Ельский не знал князя Медекшу, но пожалел его. Обедневшего, практически без места, занятого бесконечной тяжбой из-за имений, отобранных у его предков после восстания 1863 года. А тут еще такая вот Кристина!

Ельский снова вздохнул. На сей раз, жалея себя самого. Он хорошо понимал, что оттого только, верно, она и с ним. Могла бы и носа из своей компании не высовывать. Эти их леса на Брамуре-пуща. Жила бы себе в богатстве. Встретился ли бы он тогда с ней, а если и встретился бы, сблизился ли бы^ Да и если бы не это ее сумасбродство, даже и в нищете она могла бы прозябать где-нибудь у тетушки. Все восстания выдохлись, так и не изведя всех старых богатых баб в семействе Медекш.

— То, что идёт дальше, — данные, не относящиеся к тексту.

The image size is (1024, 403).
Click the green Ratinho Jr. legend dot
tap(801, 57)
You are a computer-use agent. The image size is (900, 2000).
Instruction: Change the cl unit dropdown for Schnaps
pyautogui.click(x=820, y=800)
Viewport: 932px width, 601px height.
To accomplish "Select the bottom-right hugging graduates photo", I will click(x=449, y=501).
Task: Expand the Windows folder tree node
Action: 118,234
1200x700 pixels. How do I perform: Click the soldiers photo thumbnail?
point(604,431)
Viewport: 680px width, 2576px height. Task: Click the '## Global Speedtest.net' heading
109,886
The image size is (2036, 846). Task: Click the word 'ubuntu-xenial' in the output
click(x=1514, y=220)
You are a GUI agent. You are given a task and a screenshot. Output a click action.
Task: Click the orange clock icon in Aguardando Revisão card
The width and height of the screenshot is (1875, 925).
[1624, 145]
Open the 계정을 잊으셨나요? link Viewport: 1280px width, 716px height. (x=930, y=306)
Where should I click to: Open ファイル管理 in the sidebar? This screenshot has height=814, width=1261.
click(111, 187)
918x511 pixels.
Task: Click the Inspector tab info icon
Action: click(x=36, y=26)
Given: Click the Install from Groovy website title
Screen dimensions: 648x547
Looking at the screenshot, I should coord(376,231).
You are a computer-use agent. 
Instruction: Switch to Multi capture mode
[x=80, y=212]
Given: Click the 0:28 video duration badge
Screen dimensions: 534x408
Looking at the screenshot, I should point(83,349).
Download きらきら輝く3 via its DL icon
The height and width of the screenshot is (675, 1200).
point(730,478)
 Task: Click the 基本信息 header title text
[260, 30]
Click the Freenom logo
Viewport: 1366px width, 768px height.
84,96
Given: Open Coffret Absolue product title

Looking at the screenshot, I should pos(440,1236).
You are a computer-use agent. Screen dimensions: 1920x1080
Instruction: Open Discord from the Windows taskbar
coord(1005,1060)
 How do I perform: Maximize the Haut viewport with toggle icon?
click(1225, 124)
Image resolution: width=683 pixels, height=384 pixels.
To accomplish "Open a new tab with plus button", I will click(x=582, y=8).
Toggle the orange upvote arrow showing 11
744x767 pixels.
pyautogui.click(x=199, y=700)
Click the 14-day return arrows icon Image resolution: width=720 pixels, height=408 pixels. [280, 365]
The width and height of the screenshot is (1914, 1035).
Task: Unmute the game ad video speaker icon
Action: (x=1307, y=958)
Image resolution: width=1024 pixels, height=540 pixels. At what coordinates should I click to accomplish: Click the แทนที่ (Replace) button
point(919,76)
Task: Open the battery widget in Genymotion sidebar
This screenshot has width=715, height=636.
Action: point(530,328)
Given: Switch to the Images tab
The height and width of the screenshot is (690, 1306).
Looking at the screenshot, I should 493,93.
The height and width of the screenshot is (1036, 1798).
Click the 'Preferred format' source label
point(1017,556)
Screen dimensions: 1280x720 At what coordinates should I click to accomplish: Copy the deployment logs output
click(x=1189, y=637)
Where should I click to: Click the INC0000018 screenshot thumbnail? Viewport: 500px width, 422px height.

Кристина с ними не зналась. Не результат ли это ее странного одиночества. Ее бунта против собственного мира, который она едва знала, и ее союза с миром новым, в котором она ни бельмеса не понимала. Он улыбнулся ее милому облику. Огромные карие глаза, рассеянные и гневные, черная, нечесаная грива волостоже враг порядка, - жесткая, словно конская шерсть, в которую она то и дело запускает пальцы. Ее жесты, сутуловатость и запах, пробивающийся через надушенную кожу. Ельский как-то не обращал на него особого внимания, но вот вспомнил о нем, и его бросило в дрожь. Ему вдруг показалось, что запах этот превращается в эссенцию Кристины. Во что-то, что возбуждает против нее, но вместе с тем служит и самым сильным выражением ее существа, как жестокость олицетворяет силу.